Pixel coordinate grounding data
------------------------------
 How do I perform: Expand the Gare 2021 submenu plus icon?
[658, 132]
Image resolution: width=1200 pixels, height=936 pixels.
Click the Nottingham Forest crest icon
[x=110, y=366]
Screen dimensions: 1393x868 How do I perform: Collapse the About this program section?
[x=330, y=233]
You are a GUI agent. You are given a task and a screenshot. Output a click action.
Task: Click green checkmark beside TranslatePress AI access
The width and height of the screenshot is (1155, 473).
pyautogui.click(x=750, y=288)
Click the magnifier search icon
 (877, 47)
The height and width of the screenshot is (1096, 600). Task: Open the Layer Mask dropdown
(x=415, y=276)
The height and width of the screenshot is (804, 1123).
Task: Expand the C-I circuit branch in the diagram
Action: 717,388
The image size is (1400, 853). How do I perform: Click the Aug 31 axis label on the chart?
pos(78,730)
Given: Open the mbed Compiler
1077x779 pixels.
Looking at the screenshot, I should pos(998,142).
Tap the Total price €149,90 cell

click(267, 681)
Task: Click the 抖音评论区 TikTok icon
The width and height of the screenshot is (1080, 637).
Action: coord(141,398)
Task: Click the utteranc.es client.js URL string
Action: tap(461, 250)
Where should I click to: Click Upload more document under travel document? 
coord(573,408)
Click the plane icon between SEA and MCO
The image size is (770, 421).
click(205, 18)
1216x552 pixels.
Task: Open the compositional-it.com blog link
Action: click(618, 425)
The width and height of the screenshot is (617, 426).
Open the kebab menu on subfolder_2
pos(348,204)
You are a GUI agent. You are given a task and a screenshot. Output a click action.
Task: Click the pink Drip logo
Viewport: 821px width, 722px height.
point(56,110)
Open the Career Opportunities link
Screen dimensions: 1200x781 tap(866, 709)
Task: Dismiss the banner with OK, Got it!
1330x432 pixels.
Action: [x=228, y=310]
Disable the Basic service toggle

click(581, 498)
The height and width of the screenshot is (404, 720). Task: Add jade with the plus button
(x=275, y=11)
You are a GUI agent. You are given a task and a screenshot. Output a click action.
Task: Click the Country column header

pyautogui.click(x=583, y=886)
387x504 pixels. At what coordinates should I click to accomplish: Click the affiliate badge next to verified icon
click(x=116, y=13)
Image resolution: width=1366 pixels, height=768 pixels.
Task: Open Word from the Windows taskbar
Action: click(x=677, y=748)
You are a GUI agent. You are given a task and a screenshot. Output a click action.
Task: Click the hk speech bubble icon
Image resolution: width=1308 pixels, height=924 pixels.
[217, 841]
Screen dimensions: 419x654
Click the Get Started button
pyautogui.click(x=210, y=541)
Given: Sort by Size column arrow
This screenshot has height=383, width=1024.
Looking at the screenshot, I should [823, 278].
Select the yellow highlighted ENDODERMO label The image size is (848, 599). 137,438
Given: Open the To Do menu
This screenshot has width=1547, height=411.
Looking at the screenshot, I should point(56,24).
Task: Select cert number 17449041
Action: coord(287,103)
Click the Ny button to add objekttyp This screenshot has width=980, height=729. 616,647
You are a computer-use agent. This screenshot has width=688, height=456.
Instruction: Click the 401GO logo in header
------------------------------
- **What to work on**
Go through the entries and report every line with the string "logo".

- **Written answer**
Task: Click the pink Drip logo
Instruction: Click the 401GO logo in header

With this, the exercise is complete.